Synthesis, characterization, in vitro and in silico studies of novel lophine clubbed acylthioureas

Abstract

In the present study, a chemical library of novel lophine clubbed acylthioureas (8a–l) was designed and synthesized through a multistep sequence. 2-(4-Nitrophenyl)-4,5-diphenyl-1H-imidazole (3) was synthesized from benzil, 4-nitrobenzaldehyde, and ammonium acetate via multicomponent reaction. Then the nitro group of the synthesized compound was reduced using zinc and hydrochloric acid to furnish 4-(4,5-diphenyl-1H-imidazol-2-yl) aniline (4). On the other hand, the acid chloride (6a–l) of substituted benzoic acids was prepared by reacting acids (5a–l) with thionyl chloride, followed by their reaction with potassium thiocyanate to afford corresponding acyl isothiocyanates (7a–l), which were further reacted with 4-(4,5-diphenyl-1H-imidazol-2-yl)aniline (4) to produce acylthioureas (8a–l) in good yield.

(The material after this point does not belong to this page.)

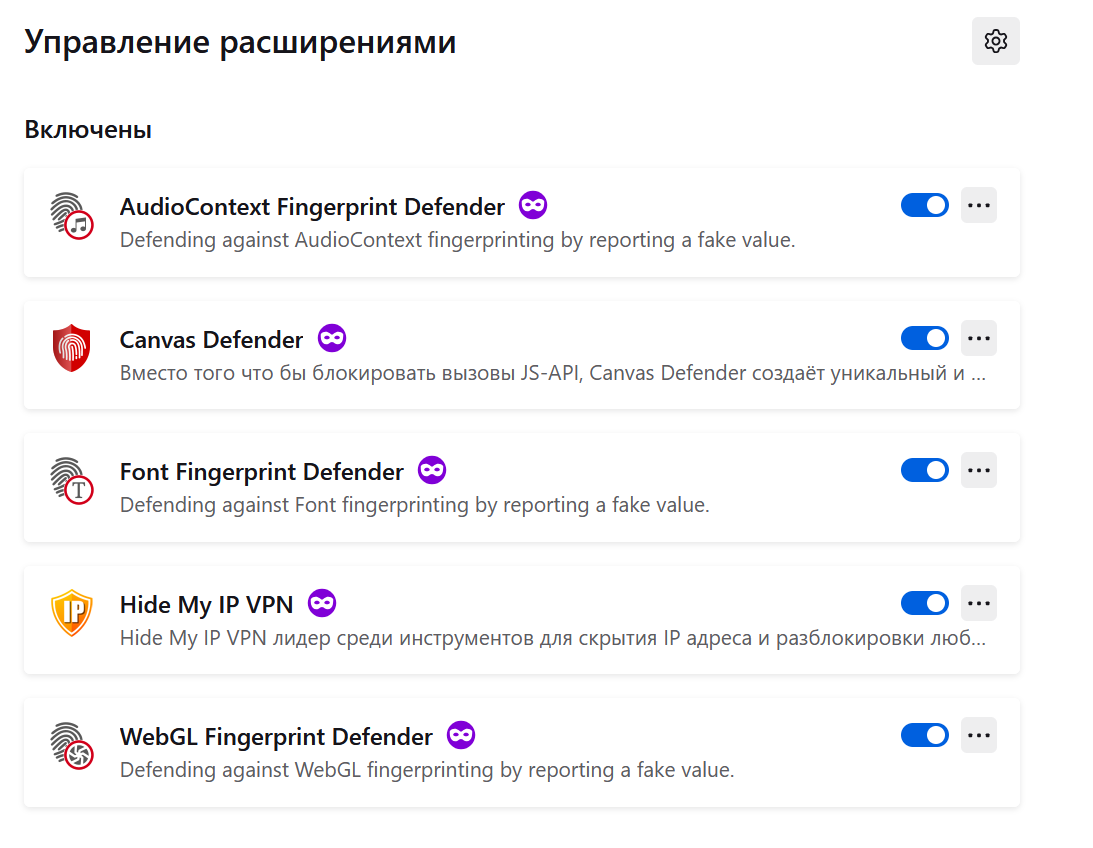Click WebGL Fingerprint Defender fingerprint icon
Viewport: 1093px width, 848px height.
pyautogui.click(x=72, y=745)
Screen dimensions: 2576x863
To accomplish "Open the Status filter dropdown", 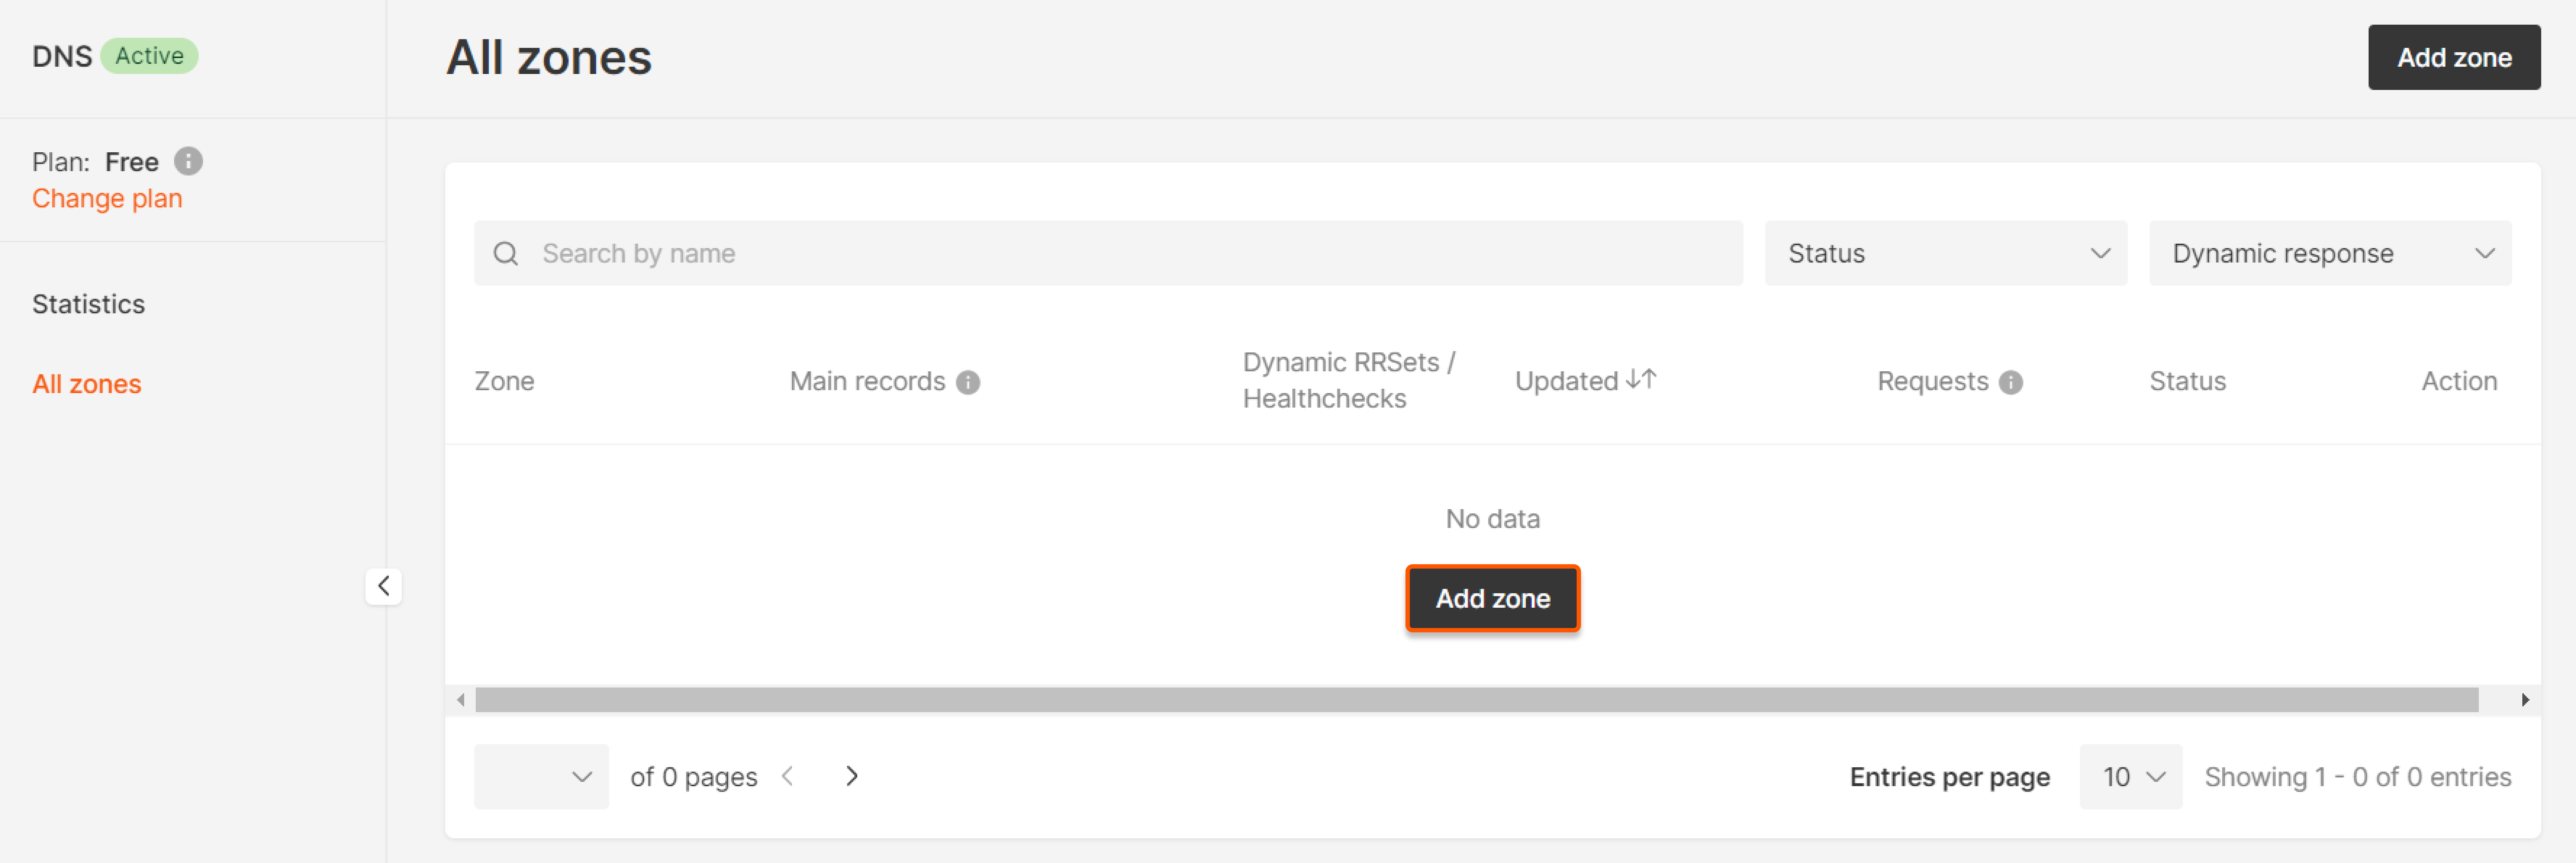I will click(x=1945, y=253).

The synthesized series (8a–l) was characterized by using a combination of spectroscopic techniques, including FT-IR, ¹H NMR, and ¹³C NMR. Moreover, the synthesized acylthiourea derivatives were assayed for their in vitro and in silico xanthine oxidase and thymidine phosphorylase inhibitory activities. In the tested series, compounds 8j, 8d, and 8i showed robust dual inhibition profiles in low micromolar ranges. Among them, compound 8j revealed the most potent activity, with IC₅₀ values of 1.87 ± 0.26 µM against xanthine oxidase and 1.62 ± 0.27 µM against thymidine phosphorylase. Compound 8d sits in the next position, with an IC₅₀ value of 3.34 ± 0.37 µM (xanthine oxidase) and 3.31 ± 0.06 µM (thymidine phosphorylase), while compound 8i demonstrated considerable xanthine oxidase inhibition with an IC₅₀ of 2.06 ± 0.36 µM. These values have outperformed the standard drug allopurinol (IC₅₀ = 7.4 ± 0.07 µM), which was found to be less potent against xanthine oxidase. Considering the established involvement of these enzymes in oxidative stress, hyperuricemia, and inflammation-based disorders, the results endorse the idea of these derivatives being promising multifunctional therapeutic agents in the treatment of metabolic, inflammatory, and neoplastic diseases.